EUR/USD
Good data on the US came out on Friday, which put pressure on most currencies, but the euro ended the day higher after a bit of confusion. Personal incomes of consumers increased by 0.6% in January, expenses increased by 0.2%, business activity in the manufacturing sector of the Chicago region in February amounted to 49.0 points against 42.9 a month earlier.
Also, the commodity trade balance improved from -68.7 billion to -65.5 billion in January. Today the final PMI estimates for February will come out in the eurozone (expectations unchanged), while the US ISM Manufacturing PMI is projected to decrease from 50.9 to 50.5, which may extend the euro’s growth amid expectations of a Fed rate cut on the 18th. Markets lay a 94.9% probability of a rate cut immediately by 0.50% to 1.25% and another decrease by 0.25% at a meeting on April 29th.
Looking ahead, we note that lowering rates will have a short-term effect on the dollar, the development of the crisis will nevertheless return market sentiment to the purchase of safe haven currency, as it was during the 2008 crisis.
On the daily chart, the price went above both indicator lines – above the red balance line, which shifts the price balance towards growth, and above the MACD line, which indicates a medium-term direction to growth. The immediate goal is the correction level of 76.4% at the price of 1.1130, overcoming the level opens the second goal of 1.1175 – a strong record level (a high on January 16, December 17, etc.).
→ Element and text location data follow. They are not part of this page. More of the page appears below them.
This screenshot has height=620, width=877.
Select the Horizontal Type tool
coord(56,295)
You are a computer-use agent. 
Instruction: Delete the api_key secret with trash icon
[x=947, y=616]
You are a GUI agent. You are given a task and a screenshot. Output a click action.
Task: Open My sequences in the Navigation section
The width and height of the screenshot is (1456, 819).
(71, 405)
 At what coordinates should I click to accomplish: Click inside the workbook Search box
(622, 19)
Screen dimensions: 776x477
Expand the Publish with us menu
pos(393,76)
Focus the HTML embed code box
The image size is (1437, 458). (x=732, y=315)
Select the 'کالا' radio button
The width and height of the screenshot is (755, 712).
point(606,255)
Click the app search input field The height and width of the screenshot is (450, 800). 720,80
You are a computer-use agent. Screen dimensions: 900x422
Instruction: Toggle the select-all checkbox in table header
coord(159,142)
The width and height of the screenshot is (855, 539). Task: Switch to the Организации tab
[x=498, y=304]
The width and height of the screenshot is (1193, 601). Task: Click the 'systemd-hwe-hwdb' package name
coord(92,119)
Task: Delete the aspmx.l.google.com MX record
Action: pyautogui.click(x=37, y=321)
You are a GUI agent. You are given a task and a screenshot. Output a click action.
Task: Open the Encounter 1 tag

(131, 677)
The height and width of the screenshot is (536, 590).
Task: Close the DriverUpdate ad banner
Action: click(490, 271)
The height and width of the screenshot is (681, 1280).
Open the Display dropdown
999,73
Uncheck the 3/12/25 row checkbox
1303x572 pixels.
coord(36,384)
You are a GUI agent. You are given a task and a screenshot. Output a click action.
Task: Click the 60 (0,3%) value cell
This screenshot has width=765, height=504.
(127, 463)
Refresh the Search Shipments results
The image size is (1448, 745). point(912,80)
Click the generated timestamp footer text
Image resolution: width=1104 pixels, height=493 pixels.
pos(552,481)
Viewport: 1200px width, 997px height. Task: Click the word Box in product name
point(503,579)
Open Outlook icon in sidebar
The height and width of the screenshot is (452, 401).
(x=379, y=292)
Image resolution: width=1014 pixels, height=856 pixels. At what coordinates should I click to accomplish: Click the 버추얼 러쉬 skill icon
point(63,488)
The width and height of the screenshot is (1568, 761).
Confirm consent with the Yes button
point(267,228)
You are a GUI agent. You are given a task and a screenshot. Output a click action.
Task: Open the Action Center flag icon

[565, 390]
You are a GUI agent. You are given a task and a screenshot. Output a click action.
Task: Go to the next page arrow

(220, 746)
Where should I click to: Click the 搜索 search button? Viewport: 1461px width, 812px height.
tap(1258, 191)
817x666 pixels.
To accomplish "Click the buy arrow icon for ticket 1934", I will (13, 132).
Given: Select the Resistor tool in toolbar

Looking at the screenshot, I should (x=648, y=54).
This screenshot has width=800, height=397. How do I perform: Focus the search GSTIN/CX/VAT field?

The daily Marlin oscillator is close to the overbought zone, it has significantly pulled down the growth rate. We are waiting for the euro’s next reaction. Labor indicators on Friday will become very important for understanding the Fed’s intentions on the rate – good data are unlikely to push the central bank to double the rate cut, and one decrease by 0.25% is already actively included in the price.
The situation is completely upward on the four-hour chart, only the Marlin oscillator forms a kind of consolidation in front of the overbought zone, and a small divergence, which indicates an imminent slowdown in price growth with the likelihood of converting into a short-lived horizontal trend (1-2 days).